9. Warranty; Disclaimer; Indemnity
- Customer Warranty. Customer represents and warrants to, and covenants with Riipen that the Customer Data will only contain Personal Information in respect of which Customer has provided all notices and disclosures (including to each Permitted User), obtained all applicable third party consents and permissions and otherwise has all authority, in each case as required by applicable laws, to enable Riipen to provide the Riipen Services, including with respect to the collection, storage, access, use, disclosure and transmission of Personal Information, including by or to Riipen and to or from all applicable third parties.

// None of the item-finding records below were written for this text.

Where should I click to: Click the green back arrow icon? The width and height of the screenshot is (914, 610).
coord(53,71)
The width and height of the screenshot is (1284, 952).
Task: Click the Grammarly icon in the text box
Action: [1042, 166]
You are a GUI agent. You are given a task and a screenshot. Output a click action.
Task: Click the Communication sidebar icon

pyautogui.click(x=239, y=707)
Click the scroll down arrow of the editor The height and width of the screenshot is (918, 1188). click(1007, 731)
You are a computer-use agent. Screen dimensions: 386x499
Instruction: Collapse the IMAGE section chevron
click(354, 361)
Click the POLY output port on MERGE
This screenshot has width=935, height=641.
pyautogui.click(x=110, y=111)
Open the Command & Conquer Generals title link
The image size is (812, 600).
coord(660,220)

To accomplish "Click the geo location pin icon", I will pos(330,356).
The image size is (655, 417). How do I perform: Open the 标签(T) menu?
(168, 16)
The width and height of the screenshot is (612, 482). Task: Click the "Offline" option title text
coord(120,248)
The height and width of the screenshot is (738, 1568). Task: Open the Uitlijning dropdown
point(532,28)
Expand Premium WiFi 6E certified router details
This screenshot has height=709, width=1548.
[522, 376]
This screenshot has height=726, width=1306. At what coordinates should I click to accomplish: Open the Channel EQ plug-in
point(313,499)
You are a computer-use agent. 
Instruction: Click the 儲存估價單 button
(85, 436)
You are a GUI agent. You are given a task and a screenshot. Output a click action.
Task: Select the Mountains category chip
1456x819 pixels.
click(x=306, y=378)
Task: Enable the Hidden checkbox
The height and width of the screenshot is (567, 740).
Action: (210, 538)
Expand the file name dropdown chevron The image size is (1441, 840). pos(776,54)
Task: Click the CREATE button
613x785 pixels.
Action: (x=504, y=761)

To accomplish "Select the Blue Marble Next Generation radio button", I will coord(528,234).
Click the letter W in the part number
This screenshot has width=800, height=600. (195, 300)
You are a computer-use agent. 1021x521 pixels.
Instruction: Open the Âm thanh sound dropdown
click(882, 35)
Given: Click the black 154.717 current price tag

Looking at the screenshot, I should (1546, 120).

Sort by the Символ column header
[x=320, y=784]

- GENERAL DISCLAIMER. RIIPEN DOES NOT WARRANT THAT THE RIIPEN SERVICES WILL BE UNINTERRUPTED OR ERROR FREE OR THAT ALL ERRORS CAN OR WILL BE CORRECTED; NOR DOES IT MAKE ANY WARRANTY AS TO THE RESULTS THAT MAY BE OBTAINED FROM USE OF THE RIIPEN SERVICES. EXCEPT AS SPECIFICALLY PROVIDED IN THIS AGREEMENT, THE RIIPEN SERVICES (OR ANY PART THEREOF), AND ANY OTHER PRODUCTS AND SERVICES PROVIDED BY RIIPEN TO CUSTOMER ARE PROVIDED “AS IS” AND “AS AVAILABLE”. TO THE EXTENT PERMITTED BY APPLICABLE LAW, RIIPEN HEREBY DISCLAIMS ALL EXPRESS, IMPLIED, COLLATERAL OR STATUTORY WARRANTIES, REPRESENTATIONS AND CONDITIONS, WHETHER WRITTEN OR ORAL, INCLUDING ANY IMPLIED WARRANTIES OR CONDITIONS OF MERCHANTABILITY, MERCHANTABLE QUALITY, COMPATIBILITY, TITLE, NON-INFRINGEMENT, SECURITY, RELIABILITY, COMPLETENESS, QUIET ENJOYMENT, ACCURACY, QUALITY, INTEGRATION OR FITNESS FOR A PARTICULAR PURPOSE OR USE, OR ANY WARRANTIES OR CONDITIONS ARISING OUT OF COURSE OF DEALING OR USAGE OF TRADE. WITHOUT LIMITING THE GENERALITY OF ANY OF THE FOREGOING, RIIPEN EXPRESSLY DISCLAIMS ANY REPRESENTATION, CONDITION OR WARRANTY THAT ANY DATA OR INFORMATION PROVIDED TO CUSTOMER IN CONNECTION WITH CUSTOMER’S USE OF THE RIIPEN SERVICES (OR ANY PART THEREOF) IS ACCURATE, OR CAN OR SHOULD BE RELIED UPON BY CUSTOMER FOR ANY PURPOSE WHATSOEVER.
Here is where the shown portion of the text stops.